Monday, November 15, 2021

A Youtube Curation: Two Contrasting Conversations

 This post goes out to all those people in radio land who already like long form interviews, podcasts etc.

I don't know about you, but my experience of Youtube, pinterest and other algorithm driven social media is that once I engage with anything I am given the impression of the algorithm that it works on a principle of 'Oh you like x then here's ALL THE x.' and yeah, granted, sometimes like if I listened to a great song on Youtube or saw a great piece of art on Pinterest, what I do want is more variations on the same theme. 

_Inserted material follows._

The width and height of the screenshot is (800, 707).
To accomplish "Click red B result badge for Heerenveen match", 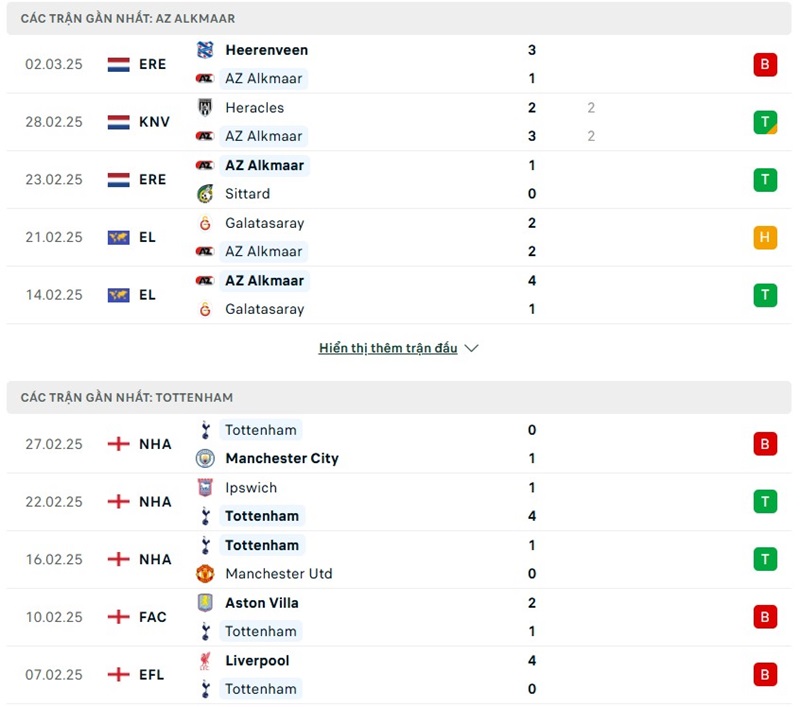I will pos(765,65).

An easy distinction, I feel, is if I am consuming an aesthetic good or an intellectual one. So Pinterest doesn't bother me that much apart from the asymmetry of saving one pin will fill my feed with similar ones, but hiding a BILLION astrology or christianity memes is required to convince it I am not interested in astrology or christianity. Particularly not the pinterest meme versions of those subjects.

Anyway, this preramble is already too long. Point is, when consuming intellectual content - like arguments, long form interviews what I am most interested in and Youtube least likely to proffer to me is a contrary point of view. I would love a feature that was like 'people who hate this love that'

Spoiler - I don't think I've succeeded at creating a manual alternative to piercing algorithmic bubbles. It's a lot of work to find someone to say something that will actually make me reconsider a position I am first persuaded to. What I can curate is the contrast between a conversation that is fascinating and one that is interesting. So I present to you two conversations and I'll put my actual thoughts in a white font below to give you every opportunity to judge these convos for yourself without having me poison the well. You can highlight the white text with your mouse and it will be readable.

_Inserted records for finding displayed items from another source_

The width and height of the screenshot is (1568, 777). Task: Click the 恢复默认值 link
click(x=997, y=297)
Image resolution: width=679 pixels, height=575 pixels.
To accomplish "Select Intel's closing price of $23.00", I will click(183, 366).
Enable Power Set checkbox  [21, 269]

I do want to stress though that in curating this, both long form interviews are worth watching. They were worth my time, and if you have the time to dispose on a bit under three hours of content, I feel they may be worth your time. 

Conversation 1:

Conversation 2:

Thoughts in White:

I like this pairing that I would characterize as fascinating vs. interesting. They prompt me to look up definitions, for example 'fascinating' means 'extremely interesting' which would mean that conversatio 1, which I'd describe as 'fascinating' is the superior...but looking at the etymology of 'fascinating' seems more in line with the intuition that drove me to distinguish the two conversations in this way. From the Latin 'fascinum' meaning 'spell' or 'witchcraft' where by contrast the etymology of 'interest' is a bit more complicated~

late Middle English (originally as interess ): from Anglo-Norman French interesse, from Latin interesse ‘differ, be important’, from inter- ‘between’ + esse ‘be’. The (last) -t was added partly by association with Old French interest ‘damage, loss’, apparently from Latin interest ‘it is important’. The original sense was ‘the possession of a share in or a right to something’;

And that's the thing, I find the first conversation to be populated by big ideas that are kind of untethered. Exercises in our imaginasium. The second conversation is tethered it takes a problem and attempts to ground it in 'what are we actually dealing with?' 

In that sense my temptation is to regard the first conversation as 'radical' and the second conversation as 'stoic' which again in turn prompts me to look up the definition of 'radical'

Radical turns out to mean 'of the root' or 'fundamental'  and that's where I get confused. The reason for my confusion is that I would regard the second conversation as also 'radical' in the sense that they are using a scientific method to investigate the roots of the problems of male violence. By contrast, the first conversation I feel I could make the case with confidence exhibits behavior from which it is reasonable to infer a kind of willful ignorance as to what drives the problem.

But, I've tentatively refined my understanding of what 'radical' means when people identify as 'radical' (previously I just let this wash over me) and it does make sense of the meaning of the word - it means people who see the solution as just uprooting everything. I may be employing a kind of confirmation bias but for me this thought shores up my own generalization of the left-wing political camps - those who view history as essentially arbitrary: the world looks as it does for no particular reason, the butterfly effect or something, and as such we could just wipe the slate clean and organize the world in any way we like. Then the other camp I don't have a name for, its certainly aligned with stoicism, methodological naturalism, the scientific method etc. which is that history is non-arbitrary, even if it isn't understood.